3.) The next mistake is another hole.  Whenever I pick up an inside corner I get a hole.

This is the inside corner of the neckline.  It isn’t an obvious spot and not too noticeable when worn, but whenever I pick up an inside corner, it elongates that area and pulls apart the knitting making a hole.  Again, does anyone know how to remedy this?

 

It is hard to see in the pic even after I blew it up, the little white spot between my fingers is the offending hole. Like a shawl collar in sewing this pattern had a squared off inside corner and when I picked up the stitches to make the ribbing this hole was created.

I always seem to encounter problems that aren’t discussed in the manuals. I know a lot of sewers are knitters also, and I would love to hear from you on these two tricky techniques. 🙂

Butterick 5772: Attaching the band to the beret.

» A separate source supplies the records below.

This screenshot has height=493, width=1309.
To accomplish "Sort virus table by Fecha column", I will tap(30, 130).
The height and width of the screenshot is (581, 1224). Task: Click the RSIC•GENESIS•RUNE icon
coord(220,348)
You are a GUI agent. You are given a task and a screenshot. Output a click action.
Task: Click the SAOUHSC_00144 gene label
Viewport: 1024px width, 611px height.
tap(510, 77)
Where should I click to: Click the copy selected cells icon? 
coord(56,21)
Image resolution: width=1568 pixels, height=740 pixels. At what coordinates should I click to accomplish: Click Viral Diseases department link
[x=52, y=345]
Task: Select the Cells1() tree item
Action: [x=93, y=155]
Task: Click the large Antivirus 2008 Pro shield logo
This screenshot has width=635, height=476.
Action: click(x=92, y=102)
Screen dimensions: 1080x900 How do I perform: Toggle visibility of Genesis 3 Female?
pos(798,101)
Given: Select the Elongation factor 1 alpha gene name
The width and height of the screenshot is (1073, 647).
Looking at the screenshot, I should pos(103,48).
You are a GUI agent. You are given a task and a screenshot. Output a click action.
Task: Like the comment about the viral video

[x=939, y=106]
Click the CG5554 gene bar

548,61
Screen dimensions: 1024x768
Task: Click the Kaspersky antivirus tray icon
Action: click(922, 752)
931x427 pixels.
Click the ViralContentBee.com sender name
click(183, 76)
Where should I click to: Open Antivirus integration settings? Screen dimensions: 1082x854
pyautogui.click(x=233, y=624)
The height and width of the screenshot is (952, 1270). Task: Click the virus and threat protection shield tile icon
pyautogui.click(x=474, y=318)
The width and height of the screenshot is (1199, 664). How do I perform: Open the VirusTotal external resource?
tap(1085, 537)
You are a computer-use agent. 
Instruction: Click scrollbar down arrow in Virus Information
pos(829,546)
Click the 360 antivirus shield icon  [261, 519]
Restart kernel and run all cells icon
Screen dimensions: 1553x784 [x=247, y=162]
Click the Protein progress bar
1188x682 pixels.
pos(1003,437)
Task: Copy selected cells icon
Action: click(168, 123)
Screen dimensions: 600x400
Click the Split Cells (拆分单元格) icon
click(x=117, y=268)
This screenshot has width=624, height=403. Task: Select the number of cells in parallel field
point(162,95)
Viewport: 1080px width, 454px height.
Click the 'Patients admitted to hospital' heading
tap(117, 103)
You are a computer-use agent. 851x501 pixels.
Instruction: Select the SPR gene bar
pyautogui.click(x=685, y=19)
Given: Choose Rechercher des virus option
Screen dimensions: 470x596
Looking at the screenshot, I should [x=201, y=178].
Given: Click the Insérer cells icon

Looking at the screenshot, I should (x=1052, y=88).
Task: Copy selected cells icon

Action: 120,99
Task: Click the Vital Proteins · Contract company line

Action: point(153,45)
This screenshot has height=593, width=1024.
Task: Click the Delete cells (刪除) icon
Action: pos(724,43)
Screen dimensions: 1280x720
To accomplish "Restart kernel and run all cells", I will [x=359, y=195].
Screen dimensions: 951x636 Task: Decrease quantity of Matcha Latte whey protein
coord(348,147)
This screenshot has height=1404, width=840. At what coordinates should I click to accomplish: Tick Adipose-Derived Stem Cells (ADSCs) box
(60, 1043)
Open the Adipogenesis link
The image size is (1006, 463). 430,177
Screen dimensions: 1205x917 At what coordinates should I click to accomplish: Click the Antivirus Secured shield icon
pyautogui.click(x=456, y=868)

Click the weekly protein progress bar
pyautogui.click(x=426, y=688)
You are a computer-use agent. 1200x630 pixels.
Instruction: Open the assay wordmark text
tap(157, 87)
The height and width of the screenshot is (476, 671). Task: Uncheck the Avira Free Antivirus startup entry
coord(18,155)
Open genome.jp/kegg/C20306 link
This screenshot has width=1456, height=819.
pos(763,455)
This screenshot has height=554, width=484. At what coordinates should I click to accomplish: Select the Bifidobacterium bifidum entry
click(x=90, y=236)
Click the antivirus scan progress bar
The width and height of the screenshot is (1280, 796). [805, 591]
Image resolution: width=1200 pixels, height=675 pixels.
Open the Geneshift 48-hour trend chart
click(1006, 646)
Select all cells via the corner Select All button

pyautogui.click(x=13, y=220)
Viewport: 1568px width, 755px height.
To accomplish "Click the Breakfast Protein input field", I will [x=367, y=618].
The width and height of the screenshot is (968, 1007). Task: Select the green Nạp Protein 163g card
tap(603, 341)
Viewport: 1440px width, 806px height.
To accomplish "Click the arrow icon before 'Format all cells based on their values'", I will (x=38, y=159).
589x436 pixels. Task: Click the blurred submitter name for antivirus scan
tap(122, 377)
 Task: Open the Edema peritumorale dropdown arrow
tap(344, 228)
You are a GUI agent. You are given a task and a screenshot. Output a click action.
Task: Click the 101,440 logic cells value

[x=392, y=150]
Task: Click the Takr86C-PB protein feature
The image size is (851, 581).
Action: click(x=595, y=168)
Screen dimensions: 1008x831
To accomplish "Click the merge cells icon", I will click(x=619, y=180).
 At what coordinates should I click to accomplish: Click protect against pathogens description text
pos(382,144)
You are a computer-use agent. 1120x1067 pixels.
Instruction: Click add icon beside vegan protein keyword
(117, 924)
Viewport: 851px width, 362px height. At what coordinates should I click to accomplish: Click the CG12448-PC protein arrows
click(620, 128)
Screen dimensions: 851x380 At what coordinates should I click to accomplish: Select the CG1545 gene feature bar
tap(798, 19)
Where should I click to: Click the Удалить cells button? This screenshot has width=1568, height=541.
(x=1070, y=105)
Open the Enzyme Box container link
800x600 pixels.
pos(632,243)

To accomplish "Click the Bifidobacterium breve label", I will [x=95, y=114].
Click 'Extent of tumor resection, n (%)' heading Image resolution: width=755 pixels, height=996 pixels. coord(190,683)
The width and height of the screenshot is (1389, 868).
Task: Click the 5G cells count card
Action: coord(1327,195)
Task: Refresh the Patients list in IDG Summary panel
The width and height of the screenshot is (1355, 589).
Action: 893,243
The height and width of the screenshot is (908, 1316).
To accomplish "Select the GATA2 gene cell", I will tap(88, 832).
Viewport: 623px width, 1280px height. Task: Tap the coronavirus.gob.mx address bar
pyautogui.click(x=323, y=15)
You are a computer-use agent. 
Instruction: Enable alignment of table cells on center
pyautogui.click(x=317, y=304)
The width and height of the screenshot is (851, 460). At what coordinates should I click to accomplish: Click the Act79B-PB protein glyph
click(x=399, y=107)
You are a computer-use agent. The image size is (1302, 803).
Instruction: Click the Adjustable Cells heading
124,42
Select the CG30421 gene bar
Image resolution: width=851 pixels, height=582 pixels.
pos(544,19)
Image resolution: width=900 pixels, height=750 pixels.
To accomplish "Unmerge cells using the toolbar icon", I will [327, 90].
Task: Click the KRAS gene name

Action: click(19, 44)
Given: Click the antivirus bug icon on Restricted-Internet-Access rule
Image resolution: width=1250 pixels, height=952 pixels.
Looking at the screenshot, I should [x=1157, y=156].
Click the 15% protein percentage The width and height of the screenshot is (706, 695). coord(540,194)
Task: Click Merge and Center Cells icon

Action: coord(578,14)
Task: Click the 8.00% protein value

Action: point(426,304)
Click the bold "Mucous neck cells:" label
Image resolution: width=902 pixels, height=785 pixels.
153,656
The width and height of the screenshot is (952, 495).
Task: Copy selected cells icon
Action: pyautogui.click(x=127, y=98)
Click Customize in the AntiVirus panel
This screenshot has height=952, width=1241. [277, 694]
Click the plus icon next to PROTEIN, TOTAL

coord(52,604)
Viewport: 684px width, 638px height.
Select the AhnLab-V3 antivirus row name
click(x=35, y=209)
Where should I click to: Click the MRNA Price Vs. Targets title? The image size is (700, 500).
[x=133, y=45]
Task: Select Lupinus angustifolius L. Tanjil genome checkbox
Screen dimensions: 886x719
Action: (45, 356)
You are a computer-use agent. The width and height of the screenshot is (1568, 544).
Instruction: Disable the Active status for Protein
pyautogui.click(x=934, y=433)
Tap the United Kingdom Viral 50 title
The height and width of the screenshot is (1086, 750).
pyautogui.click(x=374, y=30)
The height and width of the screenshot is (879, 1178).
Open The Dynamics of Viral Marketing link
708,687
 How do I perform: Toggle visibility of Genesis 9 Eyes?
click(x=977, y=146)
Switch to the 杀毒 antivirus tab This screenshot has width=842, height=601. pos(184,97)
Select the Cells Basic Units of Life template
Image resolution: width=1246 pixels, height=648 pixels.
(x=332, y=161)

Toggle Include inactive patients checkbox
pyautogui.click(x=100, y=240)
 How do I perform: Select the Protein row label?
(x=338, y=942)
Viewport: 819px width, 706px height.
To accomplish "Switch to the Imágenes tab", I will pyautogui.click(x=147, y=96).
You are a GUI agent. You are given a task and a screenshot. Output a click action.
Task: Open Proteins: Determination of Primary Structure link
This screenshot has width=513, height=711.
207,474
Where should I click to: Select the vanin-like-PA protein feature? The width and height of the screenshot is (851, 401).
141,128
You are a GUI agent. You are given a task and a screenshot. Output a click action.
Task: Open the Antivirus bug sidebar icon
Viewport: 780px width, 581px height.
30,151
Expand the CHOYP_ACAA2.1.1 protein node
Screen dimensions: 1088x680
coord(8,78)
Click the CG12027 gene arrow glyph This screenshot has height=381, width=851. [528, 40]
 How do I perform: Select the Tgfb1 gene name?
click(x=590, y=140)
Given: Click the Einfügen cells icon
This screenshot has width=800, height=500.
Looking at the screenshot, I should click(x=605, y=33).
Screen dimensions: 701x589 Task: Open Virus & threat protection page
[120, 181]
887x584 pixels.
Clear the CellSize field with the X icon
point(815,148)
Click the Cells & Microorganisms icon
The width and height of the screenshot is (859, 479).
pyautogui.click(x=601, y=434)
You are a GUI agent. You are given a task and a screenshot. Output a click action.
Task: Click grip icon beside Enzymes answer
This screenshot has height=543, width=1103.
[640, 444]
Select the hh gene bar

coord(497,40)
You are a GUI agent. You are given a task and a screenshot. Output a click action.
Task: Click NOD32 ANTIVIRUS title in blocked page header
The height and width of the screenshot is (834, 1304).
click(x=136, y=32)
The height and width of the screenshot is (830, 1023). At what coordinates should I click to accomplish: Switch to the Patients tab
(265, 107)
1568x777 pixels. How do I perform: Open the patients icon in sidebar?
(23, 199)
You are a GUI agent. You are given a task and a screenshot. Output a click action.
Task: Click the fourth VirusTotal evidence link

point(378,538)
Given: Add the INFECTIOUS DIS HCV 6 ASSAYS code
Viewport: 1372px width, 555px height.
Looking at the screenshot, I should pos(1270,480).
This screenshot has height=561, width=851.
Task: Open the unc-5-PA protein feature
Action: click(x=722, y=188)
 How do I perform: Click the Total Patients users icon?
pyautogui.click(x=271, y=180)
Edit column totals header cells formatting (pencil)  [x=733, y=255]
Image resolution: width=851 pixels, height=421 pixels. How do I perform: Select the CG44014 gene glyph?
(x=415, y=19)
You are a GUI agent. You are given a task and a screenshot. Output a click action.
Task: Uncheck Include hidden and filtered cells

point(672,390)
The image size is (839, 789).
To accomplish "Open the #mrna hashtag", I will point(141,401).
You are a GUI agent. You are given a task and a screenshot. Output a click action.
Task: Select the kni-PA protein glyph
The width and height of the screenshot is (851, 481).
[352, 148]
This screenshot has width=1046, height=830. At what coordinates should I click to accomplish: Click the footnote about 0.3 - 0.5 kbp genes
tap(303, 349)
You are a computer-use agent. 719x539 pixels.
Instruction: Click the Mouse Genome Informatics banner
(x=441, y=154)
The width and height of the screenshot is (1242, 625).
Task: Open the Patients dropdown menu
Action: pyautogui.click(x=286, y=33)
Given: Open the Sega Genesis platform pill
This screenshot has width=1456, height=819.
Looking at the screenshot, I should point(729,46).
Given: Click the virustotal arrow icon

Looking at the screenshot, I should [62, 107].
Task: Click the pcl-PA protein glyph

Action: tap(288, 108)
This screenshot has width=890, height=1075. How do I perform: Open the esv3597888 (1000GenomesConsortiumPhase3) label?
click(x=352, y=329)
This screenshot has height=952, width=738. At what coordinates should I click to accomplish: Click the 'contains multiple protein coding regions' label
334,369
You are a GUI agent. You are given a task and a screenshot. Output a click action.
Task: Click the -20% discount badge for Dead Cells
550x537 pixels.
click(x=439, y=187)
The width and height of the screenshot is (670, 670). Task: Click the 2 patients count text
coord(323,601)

Butterick 5772:Children's Winter Hats

This pattern provides several different hat styles and most are self-explanatory but the beret does have a few quirks. 

 

First: the undercap.

Butterick 5772: The undercap of the beret must have a hole for the head cut out. I found it helpful to fold the cap in half.

Fold the undercap portion in half to cut your inside circle.

Second: the band.

Knowing from previous options that the bands sometimes did not fit well I was leary that the band would not correctly fit into the undercap circle of the beret.  This is how I made sure the band matched the beret circumference.

I marked the back and front center with a pin.

 

I began sewing the band about two inches from the center back and sewed around until I was nearly 2 inches away from the center back.

The next step I will explain and draw in paint the best I can, though I realize that the illustrations make much more sense if you have the actual pattern pieces in front of you. 

I layed the loose ends of the bands down and cut a small notch into them at what would be the bands center back seam.

Then I sewed the band center back seam.

The band fit the circle perfectly since it was custom fit.

It took just a few extra moments and I didn’t have to worry about a mismatch that wouldn’t “ease” into the undercap. Of all the options offered the beret is middling in difficulty and time, but my daughter’s pleasure with it made it worth a few extra moments.